I decided to tackle this project from the outside in. I didn't want to design a bed frame that emulated every other frame I found. I thought about my issues with king bed frames and what I thought would be an idea situation with materials that are strong and look nice, yet cheap.
The first issue is that most bed frames have several wekanesses. First, the strain on most bed frames occur at the joint between the bed rails and where they meet the headboard/footboard. If I made a bed frame, I would make sure that either that joint is rock solid or the stress of the bed is reduced at those points. The most common idea is just to make everything bigger and stronger. I went another route: I took out the bed rail altogether. In fact, while I have never personally heard of a bed collapsing down the middle, I have often wondered why you don't because most king bed frames only have a thin support in the middle. The second issue is that when you move, disassembling a bed frame and moving it around is a pain. The bed rails are long and don't turn corners down hallways very well. There's also a lot of assmbling that requires two people or more. gypsy_sylvan knows what I am talking about.
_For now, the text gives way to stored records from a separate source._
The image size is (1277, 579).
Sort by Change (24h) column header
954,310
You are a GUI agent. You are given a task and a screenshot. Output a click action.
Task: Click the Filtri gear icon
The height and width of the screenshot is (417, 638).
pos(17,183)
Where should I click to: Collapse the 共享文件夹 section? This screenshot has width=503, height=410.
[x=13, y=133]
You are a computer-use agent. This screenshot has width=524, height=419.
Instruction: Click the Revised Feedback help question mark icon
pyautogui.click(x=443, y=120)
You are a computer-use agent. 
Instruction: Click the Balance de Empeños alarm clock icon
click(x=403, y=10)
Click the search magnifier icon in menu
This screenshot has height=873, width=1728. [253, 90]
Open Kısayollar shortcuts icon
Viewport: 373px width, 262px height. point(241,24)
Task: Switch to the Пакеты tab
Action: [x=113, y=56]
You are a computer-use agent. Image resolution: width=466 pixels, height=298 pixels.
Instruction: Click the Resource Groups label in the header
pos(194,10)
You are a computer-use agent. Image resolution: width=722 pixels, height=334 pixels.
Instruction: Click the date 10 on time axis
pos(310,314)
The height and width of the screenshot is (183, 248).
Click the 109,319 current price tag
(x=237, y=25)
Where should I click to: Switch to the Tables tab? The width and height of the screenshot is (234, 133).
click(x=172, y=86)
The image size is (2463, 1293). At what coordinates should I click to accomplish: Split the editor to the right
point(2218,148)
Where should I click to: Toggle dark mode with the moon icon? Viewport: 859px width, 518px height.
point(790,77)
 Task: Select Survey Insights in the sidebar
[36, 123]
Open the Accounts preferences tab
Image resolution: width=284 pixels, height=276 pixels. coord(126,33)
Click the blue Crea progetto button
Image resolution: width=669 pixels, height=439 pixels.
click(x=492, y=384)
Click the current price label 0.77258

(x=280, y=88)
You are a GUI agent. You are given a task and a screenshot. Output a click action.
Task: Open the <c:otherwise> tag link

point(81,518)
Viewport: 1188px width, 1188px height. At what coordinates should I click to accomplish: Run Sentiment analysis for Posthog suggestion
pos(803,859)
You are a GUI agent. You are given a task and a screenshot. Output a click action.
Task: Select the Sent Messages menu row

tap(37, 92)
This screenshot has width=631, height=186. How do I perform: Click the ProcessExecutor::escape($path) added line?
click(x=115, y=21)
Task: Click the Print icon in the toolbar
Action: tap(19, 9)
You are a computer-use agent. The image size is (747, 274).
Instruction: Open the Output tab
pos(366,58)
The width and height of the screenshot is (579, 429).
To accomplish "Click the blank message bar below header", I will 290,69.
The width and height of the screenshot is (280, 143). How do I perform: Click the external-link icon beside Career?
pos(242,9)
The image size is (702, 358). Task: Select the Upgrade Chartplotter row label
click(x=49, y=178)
I solved a lot of these problems be rethinking the purpose of the bed frame. It really on exists for two reasons: to support the mattress set and to look nice. So why have a huge grid with long rails. Why not have four mini-frames that connect to make one big frame in a 2 x 2 grid?
- Very sturdy.
- This saves me from finding long rails which are prone to warp anyway. This also separated the frame from the headboard and footboard, so I can build this first, and the hb/fb later. I can also make the hb/fb replaceable without having to buy a whole new frame.
- Assembly of the frame (after building) would require 4 wing nuts, and one person could do it: just bump the boxes together, and bolt it secure with wing nuts. No ratchet set, no screwdriver beyond the first build.
- When I break down and move the bed, it makes it easier to carry smaller frames by hand, through doorways, and stack them in an SUV.
I am going to build a prototype out of Legos sometime in the next few weeks, after I unpack them from my den move. I forgot which one of you suggested that, but it's a good idea whomever you are.